Files
wifi-densepose/examples/data/framework/docs/GENOMICS_CLIENTS.md
ruv d803bfe2b1 Squashed 'vendor/ruvector/' content from commit b64c2172
git-subtree-dir: vendor/ruvector
git-subtree-split: b64c21726f2bb37286d9ee36a7869fef60cc6900
2026-02-28 14:39:40 -05:00

447 lines
11 KiB
Markdown

# Genomics and DNA Data API Clients
Comprehensive genomics data integration for RuVector's discovery framework, enabling cross-domain pattern detection between genomics, climate, medical, and economic data.
## Overview
The genomics clients module (`genomics_clients.rs`) provides four specialized API clients for accessing the world's largest genomics databases:
1. **NcbiClient** - NCBI Entrez APIs (genes, proteins, nucleotides, SNPs)

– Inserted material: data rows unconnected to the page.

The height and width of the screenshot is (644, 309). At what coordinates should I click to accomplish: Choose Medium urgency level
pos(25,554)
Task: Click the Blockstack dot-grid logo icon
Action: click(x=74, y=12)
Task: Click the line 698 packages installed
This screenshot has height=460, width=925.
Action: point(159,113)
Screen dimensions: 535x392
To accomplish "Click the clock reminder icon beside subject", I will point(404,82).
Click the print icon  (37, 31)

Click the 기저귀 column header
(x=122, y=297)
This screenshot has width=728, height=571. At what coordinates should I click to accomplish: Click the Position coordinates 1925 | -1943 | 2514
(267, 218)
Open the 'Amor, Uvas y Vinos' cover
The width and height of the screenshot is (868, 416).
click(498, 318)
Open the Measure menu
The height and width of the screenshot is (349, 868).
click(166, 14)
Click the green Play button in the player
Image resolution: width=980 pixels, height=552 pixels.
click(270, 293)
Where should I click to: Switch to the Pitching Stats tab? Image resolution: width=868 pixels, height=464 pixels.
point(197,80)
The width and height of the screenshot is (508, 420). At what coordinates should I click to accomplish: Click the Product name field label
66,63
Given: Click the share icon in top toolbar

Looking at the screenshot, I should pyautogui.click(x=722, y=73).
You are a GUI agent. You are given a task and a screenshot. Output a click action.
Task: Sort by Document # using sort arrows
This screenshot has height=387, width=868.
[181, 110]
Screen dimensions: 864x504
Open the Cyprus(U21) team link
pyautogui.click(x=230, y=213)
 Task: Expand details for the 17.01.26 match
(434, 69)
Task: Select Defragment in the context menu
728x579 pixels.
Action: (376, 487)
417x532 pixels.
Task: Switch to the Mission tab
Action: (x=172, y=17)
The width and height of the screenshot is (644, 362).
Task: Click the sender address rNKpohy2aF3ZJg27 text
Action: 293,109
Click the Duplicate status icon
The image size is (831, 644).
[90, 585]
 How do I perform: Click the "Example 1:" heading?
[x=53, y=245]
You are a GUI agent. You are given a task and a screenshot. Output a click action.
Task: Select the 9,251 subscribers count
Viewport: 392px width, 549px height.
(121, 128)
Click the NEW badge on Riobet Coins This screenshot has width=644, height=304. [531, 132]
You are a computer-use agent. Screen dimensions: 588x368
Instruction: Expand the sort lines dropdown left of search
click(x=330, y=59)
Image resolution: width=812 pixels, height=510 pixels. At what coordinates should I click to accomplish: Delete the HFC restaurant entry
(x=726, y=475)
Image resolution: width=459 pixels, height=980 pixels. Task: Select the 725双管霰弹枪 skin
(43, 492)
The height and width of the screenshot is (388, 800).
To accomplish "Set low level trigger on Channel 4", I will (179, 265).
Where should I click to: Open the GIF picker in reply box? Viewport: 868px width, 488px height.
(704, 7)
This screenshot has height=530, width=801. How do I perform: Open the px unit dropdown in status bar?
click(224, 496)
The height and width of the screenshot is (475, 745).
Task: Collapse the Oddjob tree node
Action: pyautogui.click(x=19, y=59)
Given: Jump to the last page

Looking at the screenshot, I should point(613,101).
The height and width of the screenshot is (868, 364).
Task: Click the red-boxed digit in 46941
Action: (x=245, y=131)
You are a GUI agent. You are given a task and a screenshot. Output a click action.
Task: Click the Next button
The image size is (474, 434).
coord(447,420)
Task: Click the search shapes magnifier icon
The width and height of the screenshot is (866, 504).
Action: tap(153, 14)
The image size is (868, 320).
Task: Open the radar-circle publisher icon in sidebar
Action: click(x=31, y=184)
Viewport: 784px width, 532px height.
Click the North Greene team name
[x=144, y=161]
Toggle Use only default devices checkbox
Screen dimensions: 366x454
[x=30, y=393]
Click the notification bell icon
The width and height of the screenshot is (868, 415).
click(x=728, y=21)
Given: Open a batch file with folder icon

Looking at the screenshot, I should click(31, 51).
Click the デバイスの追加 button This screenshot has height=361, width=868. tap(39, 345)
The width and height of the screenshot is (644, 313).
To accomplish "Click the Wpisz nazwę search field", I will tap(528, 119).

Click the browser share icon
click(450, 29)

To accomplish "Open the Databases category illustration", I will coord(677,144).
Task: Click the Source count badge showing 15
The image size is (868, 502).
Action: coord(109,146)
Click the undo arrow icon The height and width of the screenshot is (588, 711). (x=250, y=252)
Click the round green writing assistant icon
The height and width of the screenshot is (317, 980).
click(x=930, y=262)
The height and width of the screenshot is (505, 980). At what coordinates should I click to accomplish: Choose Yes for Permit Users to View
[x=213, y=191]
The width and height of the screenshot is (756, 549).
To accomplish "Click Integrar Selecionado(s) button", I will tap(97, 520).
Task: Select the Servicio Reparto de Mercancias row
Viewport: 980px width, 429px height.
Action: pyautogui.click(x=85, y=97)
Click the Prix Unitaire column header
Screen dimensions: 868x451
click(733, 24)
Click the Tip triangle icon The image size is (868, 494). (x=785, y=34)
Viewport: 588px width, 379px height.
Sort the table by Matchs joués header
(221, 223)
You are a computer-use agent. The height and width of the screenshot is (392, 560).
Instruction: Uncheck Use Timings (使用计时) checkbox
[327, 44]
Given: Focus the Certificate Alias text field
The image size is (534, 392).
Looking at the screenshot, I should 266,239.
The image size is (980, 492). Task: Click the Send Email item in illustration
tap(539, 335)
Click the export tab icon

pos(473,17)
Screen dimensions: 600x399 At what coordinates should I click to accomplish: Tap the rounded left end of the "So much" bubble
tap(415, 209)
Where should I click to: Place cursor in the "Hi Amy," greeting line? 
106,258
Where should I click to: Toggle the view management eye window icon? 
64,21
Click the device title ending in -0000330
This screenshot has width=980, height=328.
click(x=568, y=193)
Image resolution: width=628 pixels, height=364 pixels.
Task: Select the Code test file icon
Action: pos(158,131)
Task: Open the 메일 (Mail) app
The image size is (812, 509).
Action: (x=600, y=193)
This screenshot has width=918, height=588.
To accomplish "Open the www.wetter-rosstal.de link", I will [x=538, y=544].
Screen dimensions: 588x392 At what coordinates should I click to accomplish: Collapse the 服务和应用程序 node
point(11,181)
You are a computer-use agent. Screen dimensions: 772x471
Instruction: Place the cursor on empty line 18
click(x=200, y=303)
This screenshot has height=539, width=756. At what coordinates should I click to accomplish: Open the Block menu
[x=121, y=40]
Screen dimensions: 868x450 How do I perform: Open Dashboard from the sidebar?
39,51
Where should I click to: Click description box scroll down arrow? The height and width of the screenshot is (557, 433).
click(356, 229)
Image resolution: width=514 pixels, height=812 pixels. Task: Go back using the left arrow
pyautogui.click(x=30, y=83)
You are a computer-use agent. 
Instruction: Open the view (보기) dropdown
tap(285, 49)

2. **UniProtClient** - UniProt protein knowledge base
3. **EnsemblClient** - Ensembl genomic annotations
4. **GwasClient** - GWAS Catalog (genome-wide association studies)
All data is automatically converted to `SemanticVector` format with `Domain::Genomics` for seamless integration with RuVector's vector database and coherence analysis.
## Features
-**Rate limiting** with exponential backoff (NCBI: 3 req/s without key, 10 req/s with key)
-**Retry logic** with configurable attempts
-**NCBI API key support** for higher rate limits
-**Automatic embedding generation** using SimpleEmbedder (384 dimensions)
-**Semantic vector conversion** with rich metadata
-**Cross-domain discovery** enabled (Genomics ↔ Climate, Medical, Economic)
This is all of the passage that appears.